Conflicts at the KV level are detected when there is either:
- An UPDATEoperation replicated to the destination cluster.
- A cross-cluster write occurs, which means both clusters are writing to the same key. For example, if the LDR stream attempts to apply a row to the destination cluster where the existing row on the destination was not written by the LDR stream.
SQL level conflicts
When a conflict cannot apply due to violating constraints, for example, a schema constraint, LDR will send the row to the DLQ.
Dead letter queue (DLQ)
When the LDR job starts, it will create a DLQ table with each replicating table so that unresolved conflicts can be tracked.
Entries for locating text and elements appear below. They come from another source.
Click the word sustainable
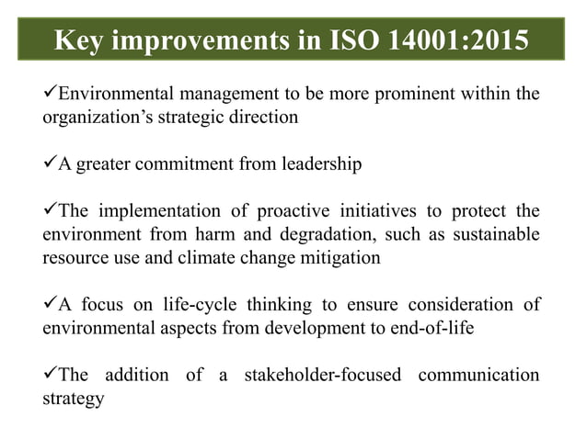pyautogui.click(x=493, y=234)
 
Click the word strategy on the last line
pyautogui.click(x=73, y=399)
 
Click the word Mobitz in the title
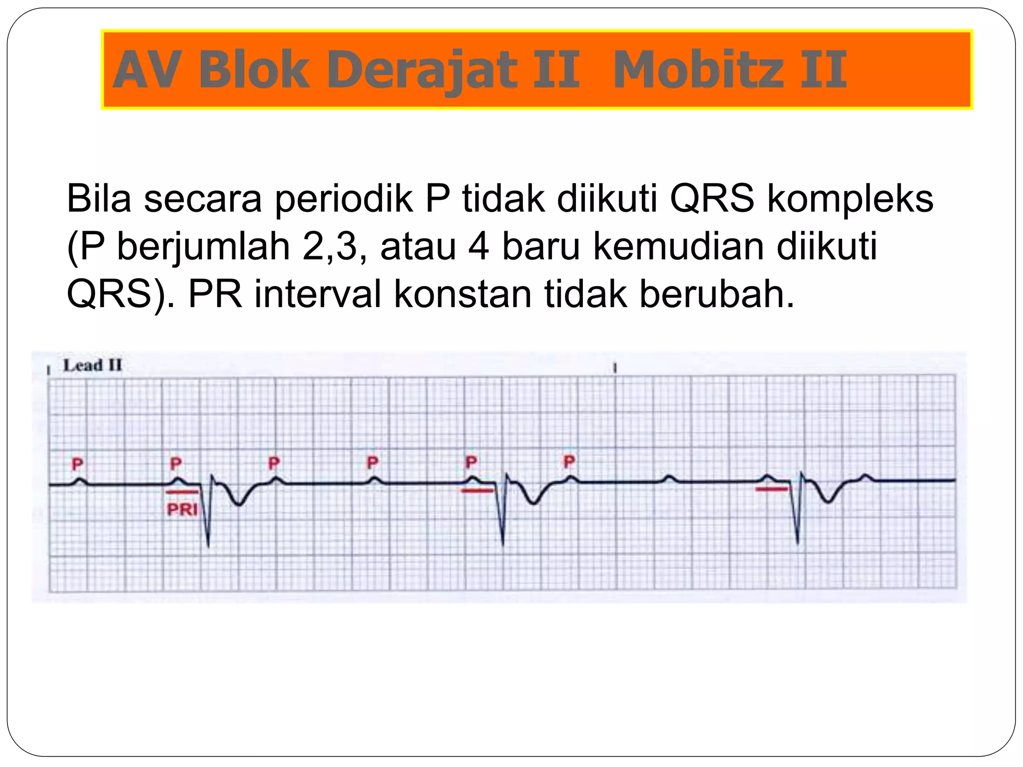[x=699, y=70]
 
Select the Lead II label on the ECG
[x=92, y=366]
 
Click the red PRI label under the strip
[x=182, y=509]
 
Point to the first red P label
[x=77, y=464]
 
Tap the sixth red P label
[x=569, y=461]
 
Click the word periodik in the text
[x=344, y=199]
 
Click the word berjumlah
[x=203, y=247]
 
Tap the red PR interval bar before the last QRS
[x=771, y=489]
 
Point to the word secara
[x=203, y=199]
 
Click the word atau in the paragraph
[x=418, y=247]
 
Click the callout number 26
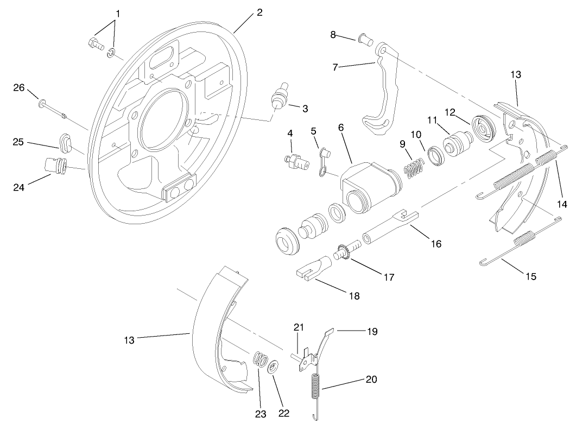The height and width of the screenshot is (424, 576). click(x=19, y=86)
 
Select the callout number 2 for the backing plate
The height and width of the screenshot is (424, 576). click(x=259, y=12)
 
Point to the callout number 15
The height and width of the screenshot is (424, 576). click(x=530, y=276)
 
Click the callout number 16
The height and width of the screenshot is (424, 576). click(x=436, y=244)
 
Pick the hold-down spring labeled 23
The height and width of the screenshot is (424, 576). click(x=260, y=360)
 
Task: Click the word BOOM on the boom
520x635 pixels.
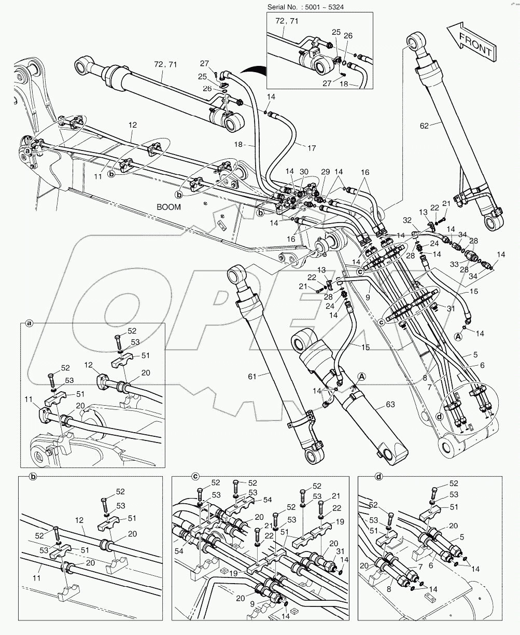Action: click(169, 206)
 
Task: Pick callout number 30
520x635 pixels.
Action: click(304, 172)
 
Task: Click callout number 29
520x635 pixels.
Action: click(325, 172)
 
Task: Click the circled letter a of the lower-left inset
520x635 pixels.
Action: click(30, 323)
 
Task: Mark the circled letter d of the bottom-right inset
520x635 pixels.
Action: click(379, 475)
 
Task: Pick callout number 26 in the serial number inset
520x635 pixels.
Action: click(348, 36)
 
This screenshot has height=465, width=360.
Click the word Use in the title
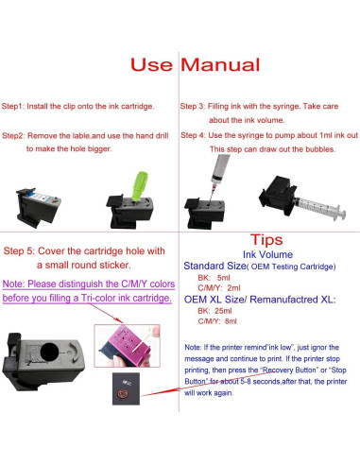(x=153, y=66)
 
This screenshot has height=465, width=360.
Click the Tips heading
(x=268, y=240)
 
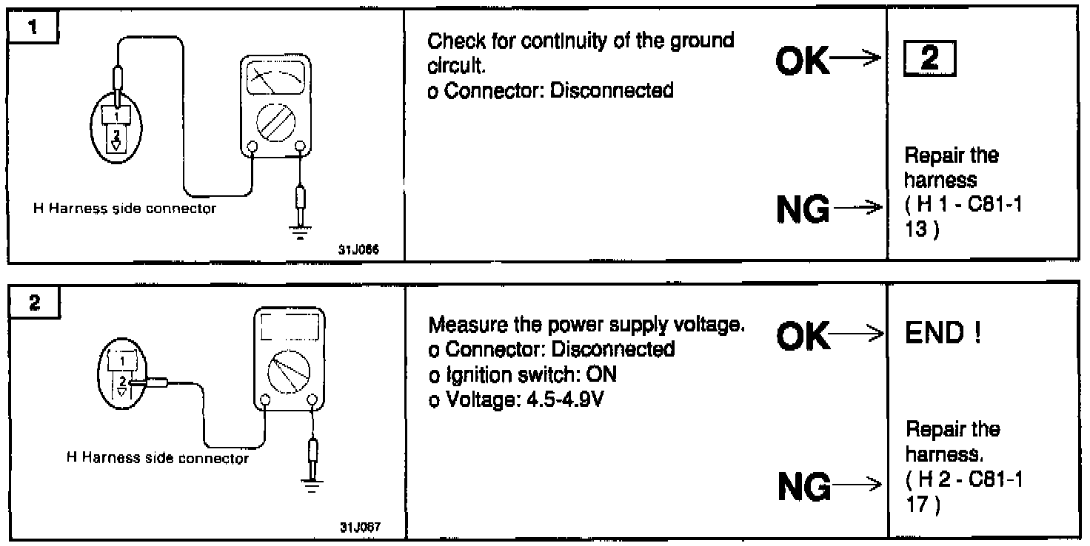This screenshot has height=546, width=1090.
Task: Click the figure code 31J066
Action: [359, 249]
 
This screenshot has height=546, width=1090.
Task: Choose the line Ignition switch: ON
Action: [523, 375]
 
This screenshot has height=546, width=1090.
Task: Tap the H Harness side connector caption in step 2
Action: [158, 459]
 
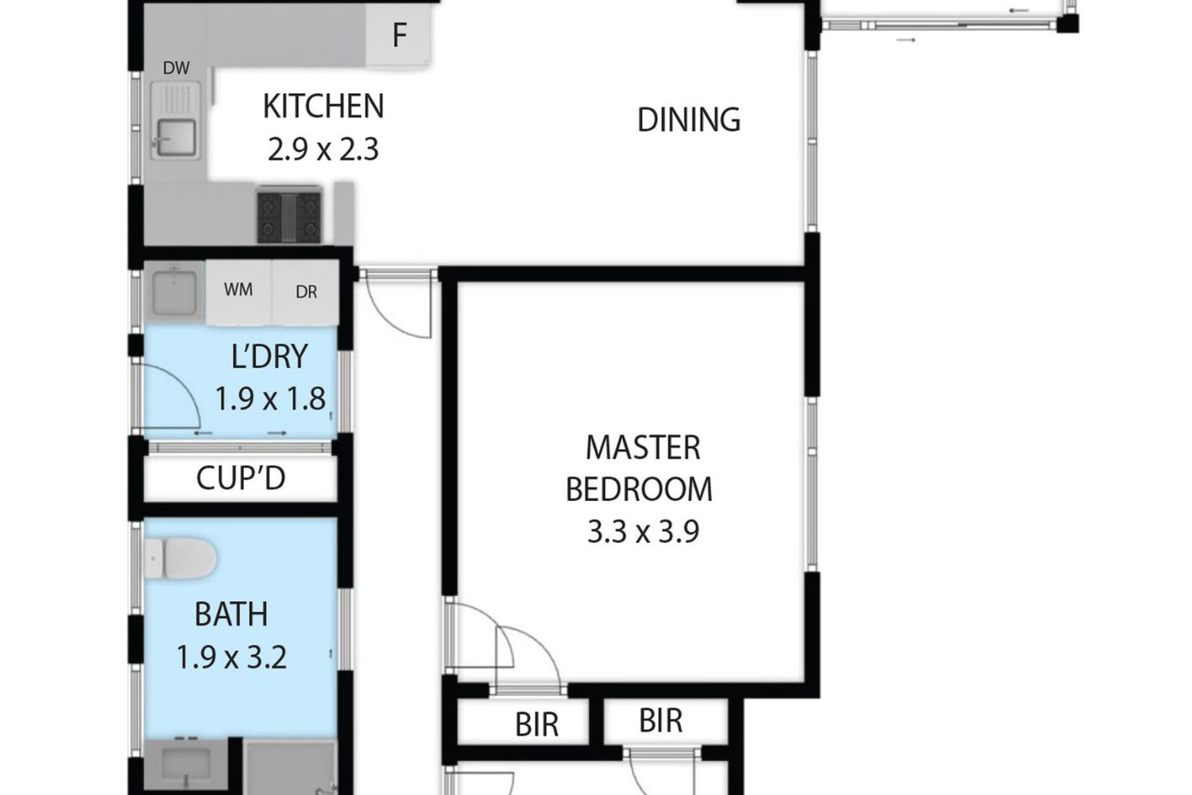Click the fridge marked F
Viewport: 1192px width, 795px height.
tap(398, 37)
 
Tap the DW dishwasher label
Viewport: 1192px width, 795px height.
tap(176, 68)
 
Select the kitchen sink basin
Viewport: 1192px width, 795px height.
tap(176, 138)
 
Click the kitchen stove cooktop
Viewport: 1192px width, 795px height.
tap(289, 217)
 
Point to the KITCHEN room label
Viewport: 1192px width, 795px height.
tap(323, 107)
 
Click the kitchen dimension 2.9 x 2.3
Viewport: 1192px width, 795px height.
tap(323, 149)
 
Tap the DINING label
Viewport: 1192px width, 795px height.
tap(689, 120)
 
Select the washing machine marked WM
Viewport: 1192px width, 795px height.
tap(239, 292)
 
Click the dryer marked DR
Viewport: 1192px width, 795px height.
tap(306, 292)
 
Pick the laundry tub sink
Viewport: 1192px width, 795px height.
tap(174, 293)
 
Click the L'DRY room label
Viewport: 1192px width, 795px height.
tap(269, 356)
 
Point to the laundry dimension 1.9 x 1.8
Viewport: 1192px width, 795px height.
tap(270, 398)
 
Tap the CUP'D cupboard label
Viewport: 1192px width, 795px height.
tap(241, 478)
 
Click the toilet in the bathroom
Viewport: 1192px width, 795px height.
tap(180, 559)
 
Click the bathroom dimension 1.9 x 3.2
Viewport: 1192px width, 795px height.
tap(231, 657)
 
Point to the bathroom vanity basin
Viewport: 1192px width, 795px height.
tap(185, 765)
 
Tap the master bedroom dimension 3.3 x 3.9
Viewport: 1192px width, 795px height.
tap(643, 531)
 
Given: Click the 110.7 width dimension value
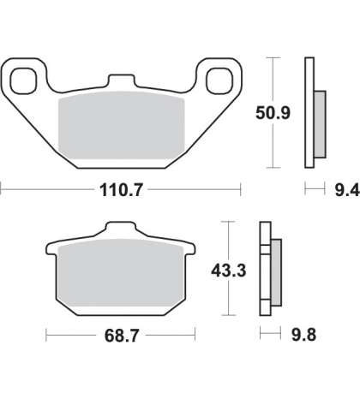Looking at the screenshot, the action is click(x=121, y=190).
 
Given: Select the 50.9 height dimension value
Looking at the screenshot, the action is click(x=273, y=113).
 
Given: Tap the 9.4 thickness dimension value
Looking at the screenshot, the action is click(x=347, y=190).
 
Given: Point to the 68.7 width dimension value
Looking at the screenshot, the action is click(x=122, y=336).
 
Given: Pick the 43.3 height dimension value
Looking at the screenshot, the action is click(x=229, y=271).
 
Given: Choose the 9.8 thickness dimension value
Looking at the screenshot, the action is click(x=303, y=335).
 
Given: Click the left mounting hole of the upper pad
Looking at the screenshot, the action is click(x=23, y=81).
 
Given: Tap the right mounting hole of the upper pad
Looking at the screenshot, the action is click(x=219, y=81).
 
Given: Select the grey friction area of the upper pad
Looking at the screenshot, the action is click(x=122, y=125).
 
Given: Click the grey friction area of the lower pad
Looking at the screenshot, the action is click(x=121, y=273).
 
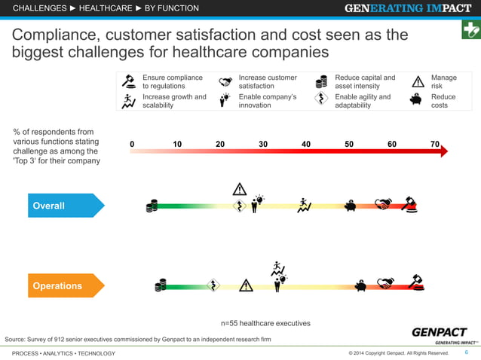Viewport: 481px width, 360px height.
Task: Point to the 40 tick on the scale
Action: pyautogui.click(x=307, y=144)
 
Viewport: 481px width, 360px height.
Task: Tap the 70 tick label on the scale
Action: pyautogui.click(x=435, y=144)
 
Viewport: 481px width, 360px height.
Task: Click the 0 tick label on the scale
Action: pyautogui.click(x=132, y=144)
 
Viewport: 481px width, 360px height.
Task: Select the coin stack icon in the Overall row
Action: pyautogui.click(x=152, y=206)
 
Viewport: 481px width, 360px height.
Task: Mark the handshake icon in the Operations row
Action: pyautogui.click(x=386, y=284)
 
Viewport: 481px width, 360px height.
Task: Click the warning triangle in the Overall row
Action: pyautogui.click(x=240, y=188)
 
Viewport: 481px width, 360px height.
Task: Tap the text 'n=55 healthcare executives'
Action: pyautogui.click(x=265, y=323)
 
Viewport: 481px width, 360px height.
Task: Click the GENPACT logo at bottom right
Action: pyautogui.click(x=438, y=334)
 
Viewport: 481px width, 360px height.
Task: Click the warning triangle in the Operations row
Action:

The DLQ will contain the writes that LDR cannot apply after the retry period of a minute, which could occur if there is a unique index on the destination table (for more details, refer to Unique seconday indexes).
LDR will not pause when the writes are sent to the DLQ, you must manage the DLQ manually.
To manage the DLQ, you can evaluate entries in the incoming_row column and apply the row manually to another table with SQL statements.
As an example, for an LDR stream created on the movr.public.promo_codes table:
SHOW TABLES;
The table will have a random number within its name to ensure it is unique.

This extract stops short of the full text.